I am trying build cuda-enabled JAX from source on a cluster with CentOS version7. In the jax home directory, I run:
python build/build.py --enable_cuda --cuda_path=$CUDA_HOME --cudnn_path=$CUDNN_HOME
Here are my specs:
- cuda version: 11.6
- cudnn version 7.5
- gcc version: 11.2.0
- Bazel binary path: ./bazel-5.1.1-linux-x86_64
- Bazel version: 5.1.1
- Python binary path: ~/.conda/envs/JAX/bin/python
- Python version: 3.9
- NumPy version: 1.21.5
- MKL-DNN enabled: yes
- Target CPU: x86_64
- Target CPU features: release
- CUDA enabled: yes
Here are my environment variables:
CC=/usr/local/app/compiler/gcc/11.2.0/bin/gcc CXX=/usr/local/app/compiler/gcc/11.2.0/bin/g++ INCLUDE=/usr/local/app/compiler/gcc/11.2.0/include LIBRARY_PATH=/usr/local/app/compiler/gcc/11.2.0/lib64:/usr/local/app/lib/nvidia/cuda/11.6.1/lib64:/usr/local/app/lib/nvidia/driver/510.47/lib64/nvidia LD_LIBRARY_PATH=/usr/local/app/compiler/gcc/11.2.0/lib64:/usr/local/app/lib/nvidia/cuda/11.6.1/lib64:/usr/local/app/lib/nvidia/driver/510.47/lib64/nvidia
The Bazel build throws this error:
ERROR: /lustre1/home/rice_cake/.cache/bazel/_bazel_rice_cake/8366d0a62cbb3b115627233e356374ab/external/zlib/BUILD.bazel:5:11: Compiling uncompr.c failed: undeclared inclusion(s) in rule '@zlib//:zlib': this rule is missing dependency declarations for the following files included by 'uncompr.c': '/usr/local/app/compiler/gcc/11.2.0/lib/gcc/x86_64-redhat-linux/11.2.0/include/stddef.h' '/usr/local/app/compiler/gcc/11.2.0/lib/gcc/x86_64-redhat-linux/11.2.0/include-fixed/limits.h' '/usr/local/app/compiler/gcc/11.2.0/lib/gcc/x86_64-redhat-linux/11.2.0/include-fixed/syslimits.h' '/usr/local/app/compiler/gcc/11.2.0/lib/gcc/x86_64-redhat-linux/11.2.0/include/stdarg.h'
It seems that Bazel is complaining that I do not declare dependency for the C++ library files. Is there a way to solve this?
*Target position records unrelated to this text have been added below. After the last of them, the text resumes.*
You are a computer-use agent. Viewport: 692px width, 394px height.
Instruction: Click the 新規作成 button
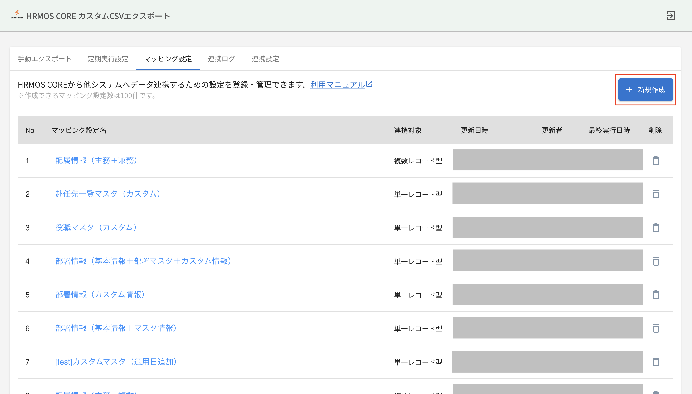[645, 90]
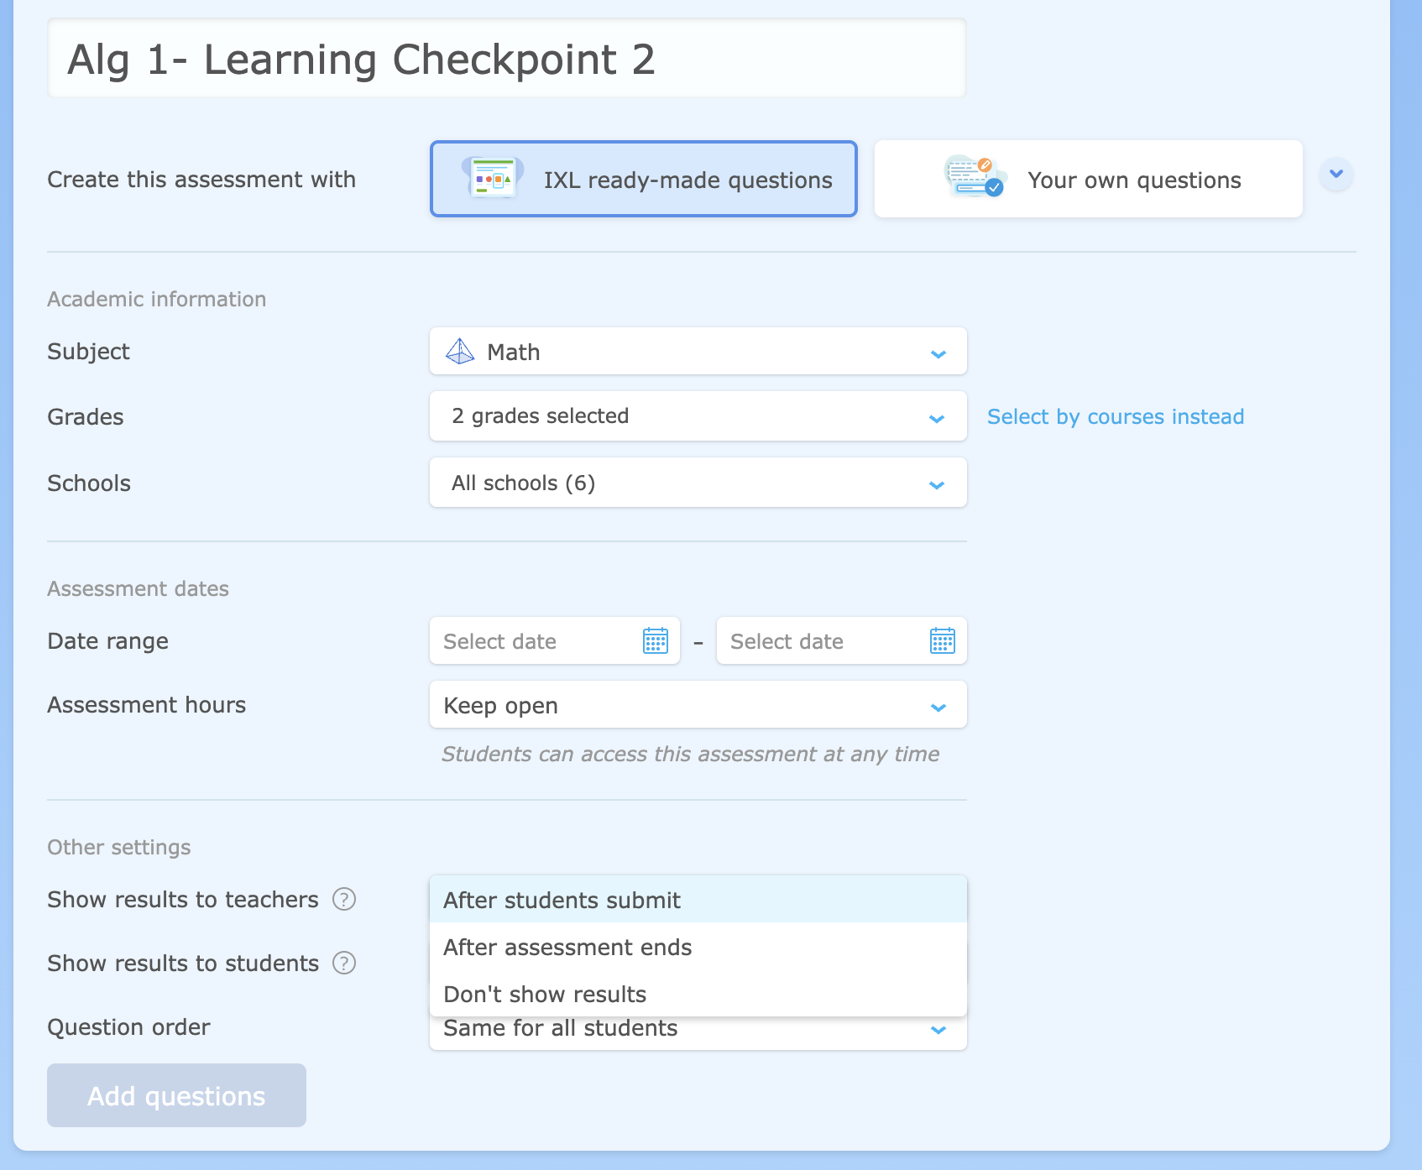Click the blue chevron beside Your own questions
The height and width of the screenshot is (1170, 1422).
(1336, 175)
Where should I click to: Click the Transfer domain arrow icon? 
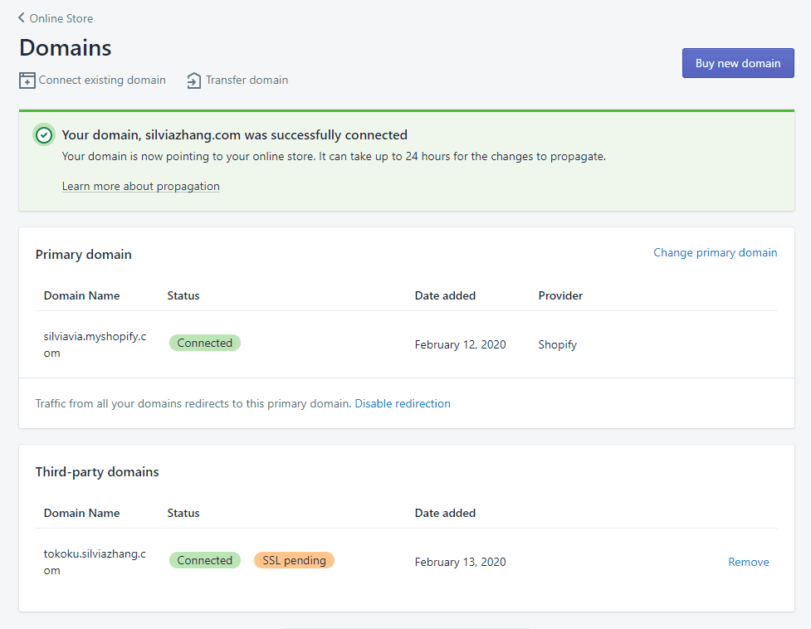tap(194, 80)
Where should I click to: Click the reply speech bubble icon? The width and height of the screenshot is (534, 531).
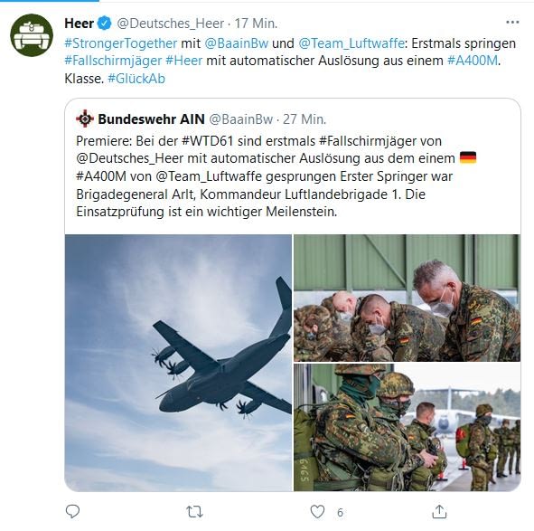72,512
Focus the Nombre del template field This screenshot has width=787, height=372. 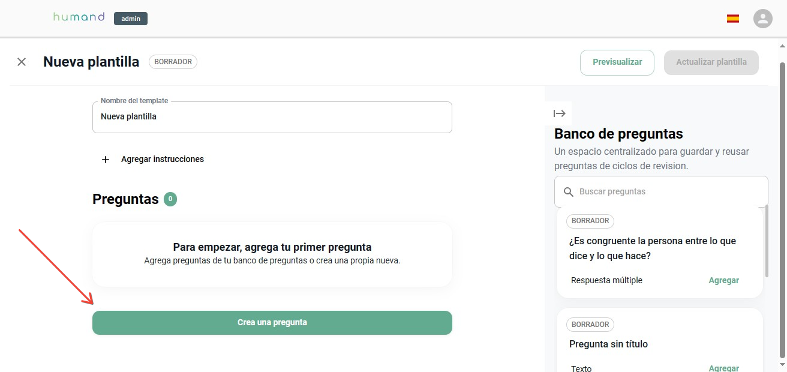[x=272, y=117]
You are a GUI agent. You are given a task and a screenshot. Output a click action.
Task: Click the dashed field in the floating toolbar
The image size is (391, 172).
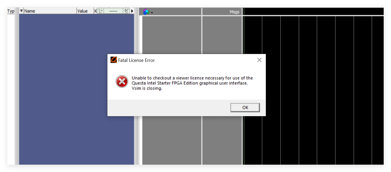(x=113, y=11)
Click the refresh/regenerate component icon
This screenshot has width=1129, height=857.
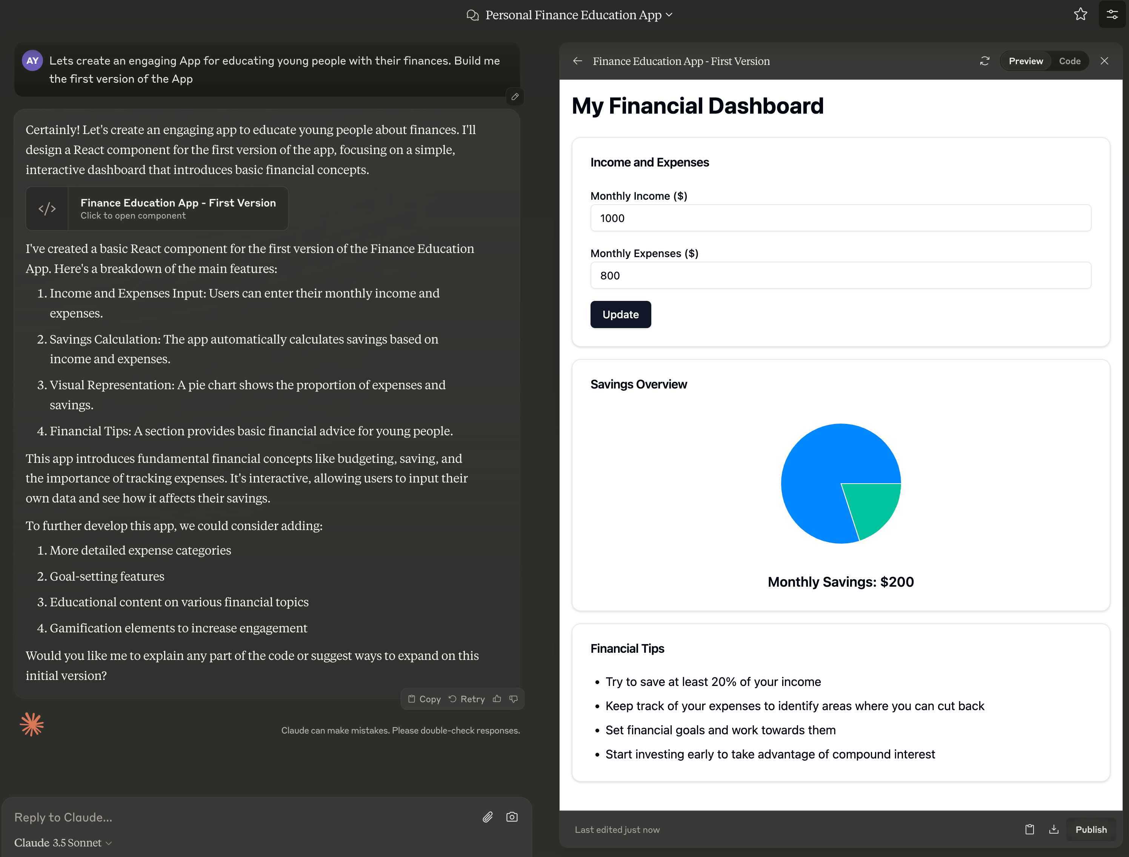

The trouble is that these Bazel build files are automatically generated by jax/build/build.py, and I don't know how to fix them manually.
P.S. Building JAX from source is successful on my local machine..
Thanks very much for any help, Rice
I went into the Bazel cache files and checked the BUILD file, and it's the same as the on my local machine, so I'm a bit stuck. I am expecting that maybe setting environment variables might help Bazel build my JAX.